Grizzly bears in and around Yellowstone National Park will be stripped of Endangered Species Act safeguards this summer, U.S. Interior Secretary Ryan Zinke announced on Thursday (June 22) in a move conservation groups vowed to challenge in court. Photo grabbed from Reuters video file.
A grizzly bear (from Reuters video file)

WYOMING, United States (Reuters) – Grizzly bears in and around Yellowstone National Park will be stripped off Endangered Species Act safeguards this summer, United States Interior Secretary Ryan Zinke announced on Thursday (June 22), in a move conservation groups vowed to challenge in court.
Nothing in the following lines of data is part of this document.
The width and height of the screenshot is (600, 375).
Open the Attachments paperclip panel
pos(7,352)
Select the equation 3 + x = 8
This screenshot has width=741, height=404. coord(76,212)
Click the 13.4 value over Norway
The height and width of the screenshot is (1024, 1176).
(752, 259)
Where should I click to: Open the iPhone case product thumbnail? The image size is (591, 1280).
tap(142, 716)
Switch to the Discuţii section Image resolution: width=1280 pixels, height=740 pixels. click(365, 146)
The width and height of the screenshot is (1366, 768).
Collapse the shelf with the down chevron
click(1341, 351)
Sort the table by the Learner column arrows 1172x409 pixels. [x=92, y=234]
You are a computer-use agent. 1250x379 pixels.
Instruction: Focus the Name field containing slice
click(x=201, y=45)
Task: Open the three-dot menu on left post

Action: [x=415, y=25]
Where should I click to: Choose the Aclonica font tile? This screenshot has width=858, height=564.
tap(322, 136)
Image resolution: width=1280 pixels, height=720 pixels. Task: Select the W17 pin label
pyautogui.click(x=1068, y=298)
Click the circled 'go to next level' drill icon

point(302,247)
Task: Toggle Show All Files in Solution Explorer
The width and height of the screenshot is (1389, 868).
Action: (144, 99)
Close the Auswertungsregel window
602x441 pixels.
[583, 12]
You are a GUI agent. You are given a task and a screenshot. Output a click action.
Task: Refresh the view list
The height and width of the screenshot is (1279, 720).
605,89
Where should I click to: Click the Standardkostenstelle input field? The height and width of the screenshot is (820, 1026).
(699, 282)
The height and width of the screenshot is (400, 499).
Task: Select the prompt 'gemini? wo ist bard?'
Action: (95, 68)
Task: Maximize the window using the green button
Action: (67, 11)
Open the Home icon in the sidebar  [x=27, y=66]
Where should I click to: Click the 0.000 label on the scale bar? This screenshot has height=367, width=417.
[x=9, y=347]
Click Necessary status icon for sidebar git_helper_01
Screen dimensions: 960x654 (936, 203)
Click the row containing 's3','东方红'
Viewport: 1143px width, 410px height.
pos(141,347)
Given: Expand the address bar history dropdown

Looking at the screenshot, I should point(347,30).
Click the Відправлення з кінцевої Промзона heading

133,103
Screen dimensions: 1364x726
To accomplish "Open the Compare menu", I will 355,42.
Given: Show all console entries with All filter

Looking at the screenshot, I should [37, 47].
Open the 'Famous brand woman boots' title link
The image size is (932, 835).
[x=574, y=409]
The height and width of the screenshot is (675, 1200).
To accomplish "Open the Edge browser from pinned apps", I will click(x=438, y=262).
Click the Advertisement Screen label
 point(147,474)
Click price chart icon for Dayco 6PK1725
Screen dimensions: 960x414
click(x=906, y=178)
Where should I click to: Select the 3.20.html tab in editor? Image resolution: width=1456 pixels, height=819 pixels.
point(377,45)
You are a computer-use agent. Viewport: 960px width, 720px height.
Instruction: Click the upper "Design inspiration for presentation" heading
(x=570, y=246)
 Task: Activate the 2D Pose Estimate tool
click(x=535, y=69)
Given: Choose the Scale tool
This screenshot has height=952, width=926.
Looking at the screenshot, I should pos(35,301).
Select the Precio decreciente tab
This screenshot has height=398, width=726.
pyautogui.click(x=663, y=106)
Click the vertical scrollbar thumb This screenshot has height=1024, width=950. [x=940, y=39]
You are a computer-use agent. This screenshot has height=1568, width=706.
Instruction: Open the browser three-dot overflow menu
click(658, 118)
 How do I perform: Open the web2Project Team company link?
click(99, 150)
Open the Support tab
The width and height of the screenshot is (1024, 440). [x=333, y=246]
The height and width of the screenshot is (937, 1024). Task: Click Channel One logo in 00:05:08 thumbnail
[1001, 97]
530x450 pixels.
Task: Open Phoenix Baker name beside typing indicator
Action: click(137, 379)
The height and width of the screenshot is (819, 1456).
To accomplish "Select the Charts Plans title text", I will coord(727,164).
Dropping federal protection of Yellowstone’s grizzlies formally proposed in March 2016 under the Obama administration was based on the agency’s findings that the bears’ numbers have rebounded sufficiently in recent decades.

The estimated tally of grizzlies in the greater Yellowstone region, encompassing parts of Wyoming, Montana and Idaho, has grown to roughly 700 today, up from as few as 136 bears in 1975 when they were formally listed as a threatened species through the lower 48 states.

At that time, the grizzly had been hunted, trapped and poisoned to near extinction. Its current population well exceeds the government’s minimum recovery goal of 500 animals in the region.

Lifting the bears’ protected status will open them to trophy hunting outside the boundaries of Yellowstone park as grizzly oversight is turned over to state wildlife managers in Wyoming, Montana and Idaho.